The required output is all lines below that contain the word "sidebar".

========

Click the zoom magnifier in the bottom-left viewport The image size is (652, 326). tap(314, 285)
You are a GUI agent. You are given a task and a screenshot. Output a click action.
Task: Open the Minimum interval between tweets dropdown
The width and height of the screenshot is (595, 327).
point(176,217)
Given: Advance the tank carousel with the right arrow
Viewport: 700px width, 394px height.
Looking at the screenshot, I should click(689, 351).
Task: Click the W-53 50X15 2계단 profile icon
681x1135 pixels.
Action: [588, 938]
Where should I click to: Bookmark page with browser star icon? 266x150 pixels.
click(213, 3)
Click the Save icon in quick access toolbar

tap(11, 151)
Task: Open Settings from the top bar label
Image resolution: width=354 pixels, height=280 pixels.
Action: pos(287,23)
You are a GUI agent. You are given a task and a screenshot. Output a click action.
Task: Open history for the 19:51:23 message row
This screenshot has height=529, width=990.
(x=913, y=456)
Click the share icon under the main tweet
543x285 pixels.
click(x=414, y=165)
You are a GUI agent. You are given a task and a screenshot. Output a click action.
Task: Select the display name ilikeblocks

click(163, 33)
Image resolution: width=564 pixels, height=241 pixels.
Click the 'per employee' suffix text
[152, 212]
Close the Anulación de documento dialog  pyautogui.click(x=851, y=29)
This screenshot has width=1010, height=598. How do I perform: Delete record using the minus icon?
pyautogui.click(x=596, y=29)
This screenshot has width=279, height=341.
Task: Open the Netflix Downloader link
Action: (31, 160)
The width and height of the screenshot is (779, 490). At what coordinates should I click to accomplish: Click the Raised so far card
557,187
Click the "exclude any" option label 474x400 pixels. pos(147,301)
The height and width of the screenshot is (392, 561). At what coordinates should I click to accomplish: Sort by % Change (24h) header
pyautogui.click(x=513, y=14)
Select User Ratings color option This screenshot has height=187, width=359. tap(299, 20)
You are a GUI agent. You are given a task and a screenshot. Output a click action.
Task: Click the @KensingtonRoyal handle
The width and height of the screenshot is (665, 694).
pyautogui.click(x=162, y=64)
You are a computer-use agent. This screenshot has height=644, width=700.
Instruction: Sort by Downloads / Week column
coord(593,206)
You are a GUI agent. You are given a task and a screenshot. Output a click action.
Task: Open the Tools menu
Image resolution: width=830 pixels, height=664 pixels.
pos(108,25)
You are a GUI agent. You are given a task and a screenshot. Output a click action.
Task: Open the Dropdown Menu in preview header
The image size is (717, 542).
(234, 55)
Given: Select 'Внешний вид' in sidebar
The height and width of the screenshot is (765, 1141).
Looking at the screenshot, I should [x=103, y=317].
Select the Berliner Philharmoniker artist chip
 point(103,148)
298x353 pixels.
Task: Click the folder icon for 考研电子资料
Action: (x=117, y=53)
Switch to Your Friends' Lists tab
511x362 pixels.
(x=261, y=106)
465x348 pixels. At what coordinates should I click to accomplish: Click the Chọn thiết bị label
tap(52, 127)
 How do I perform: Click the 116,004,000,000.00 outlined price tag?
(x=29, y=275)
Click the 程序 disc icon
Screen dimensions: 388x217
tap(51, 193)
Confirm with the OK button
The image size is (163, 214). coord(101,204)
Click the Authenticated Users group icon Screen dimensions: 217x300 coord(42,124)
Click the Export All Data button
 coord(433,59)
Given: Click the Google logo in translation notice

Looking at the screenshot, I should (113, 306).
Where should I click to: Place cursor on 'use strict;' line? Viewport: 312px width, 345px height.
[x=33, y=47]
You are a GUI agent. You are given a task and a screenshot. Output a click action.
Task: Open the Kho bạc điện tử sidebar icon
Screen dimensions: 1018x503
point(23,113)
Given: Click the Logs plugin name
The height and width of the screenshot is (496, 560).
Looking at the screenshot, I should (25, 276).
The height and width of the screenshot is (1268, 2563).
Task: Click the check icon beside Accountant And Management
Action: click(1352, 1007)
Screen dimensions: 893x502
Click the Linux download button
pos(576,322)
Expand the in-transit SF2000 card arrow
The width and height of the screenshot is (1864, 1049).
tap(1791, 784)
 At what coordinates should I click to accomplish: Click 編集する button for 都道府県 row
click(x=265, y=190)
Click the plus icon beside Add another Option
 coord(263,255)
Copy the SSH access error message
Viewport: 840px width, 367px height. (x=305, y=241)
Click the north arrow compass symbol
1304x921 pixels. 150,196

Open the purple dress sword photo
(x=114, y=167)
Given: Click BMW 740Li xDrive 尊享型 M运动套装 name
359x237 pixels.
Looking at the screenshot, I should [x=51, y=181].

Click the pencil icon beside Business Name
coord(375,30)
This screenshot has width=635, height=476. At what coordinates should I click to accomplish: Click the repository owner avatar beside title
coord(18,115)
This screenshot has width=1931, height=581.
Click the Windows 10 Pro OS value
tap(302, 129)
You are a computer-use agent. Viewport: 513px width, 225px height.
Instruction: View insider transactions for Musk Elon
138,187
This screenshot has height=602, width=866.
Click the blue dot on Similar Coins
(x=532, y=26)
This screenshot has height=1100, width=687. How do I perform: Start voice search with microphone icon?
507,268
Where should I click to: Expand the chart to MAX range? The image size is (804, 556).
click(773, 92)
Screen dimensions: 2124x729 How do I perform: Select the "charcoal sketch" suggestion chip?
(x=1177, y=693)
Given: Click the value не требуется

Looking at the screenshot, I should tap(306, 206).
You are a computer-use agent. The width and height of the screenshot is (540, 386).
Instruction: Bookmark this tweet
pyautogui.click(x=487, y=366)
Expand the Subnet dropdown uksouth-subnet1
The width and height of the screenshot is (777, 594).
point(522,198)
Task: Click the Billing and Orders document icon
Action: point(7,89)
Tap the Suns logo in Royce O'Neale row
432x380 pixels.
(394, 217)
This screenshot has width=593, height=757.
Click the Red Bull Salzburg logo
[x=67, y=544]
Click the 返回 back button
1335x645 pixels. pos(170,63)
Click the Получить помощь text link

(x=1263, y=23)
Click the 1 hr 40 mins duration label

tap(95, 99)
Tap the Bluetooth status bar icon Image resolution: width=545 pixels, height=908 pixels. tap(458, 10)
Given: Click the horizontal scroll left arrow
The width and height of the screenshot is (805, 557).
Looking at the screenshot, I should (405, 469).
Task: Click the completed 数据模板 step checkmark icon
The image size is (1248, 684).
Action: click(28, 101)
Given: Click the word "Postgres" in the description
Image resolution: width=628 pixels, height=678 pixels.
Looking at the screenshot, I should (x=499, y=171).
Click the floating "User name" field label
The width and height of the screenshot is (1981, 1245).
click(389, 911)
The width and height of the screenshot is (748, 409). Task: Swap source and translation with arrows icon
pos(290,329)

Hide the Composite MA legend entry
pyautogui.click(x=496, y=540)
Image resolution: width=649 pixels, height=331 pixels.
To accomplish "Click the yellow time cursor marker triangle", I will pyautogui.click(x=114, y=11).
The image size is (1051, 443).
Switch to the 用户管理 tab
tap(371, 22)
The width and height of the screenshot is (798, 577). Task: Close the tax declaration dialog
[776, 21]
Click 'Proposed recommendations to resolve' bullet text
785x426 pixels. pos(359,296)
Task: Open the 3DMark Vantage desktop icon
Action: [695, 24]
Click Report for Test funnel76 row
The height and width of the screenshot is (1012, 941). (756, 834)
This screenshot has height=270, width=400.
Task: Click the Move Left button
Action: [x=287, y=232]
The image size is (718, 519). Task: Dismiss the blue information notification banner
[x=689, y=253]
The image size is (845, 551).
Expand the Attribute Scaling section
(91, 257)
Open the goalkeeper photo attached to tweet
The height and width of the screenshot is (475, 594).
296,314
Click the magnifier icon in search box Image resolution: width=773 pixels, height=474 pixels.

========

*Task output*:
Given: Select 'Внешний вид' in sidebar
Task: Open the Kho bạc điện tử sidebar icon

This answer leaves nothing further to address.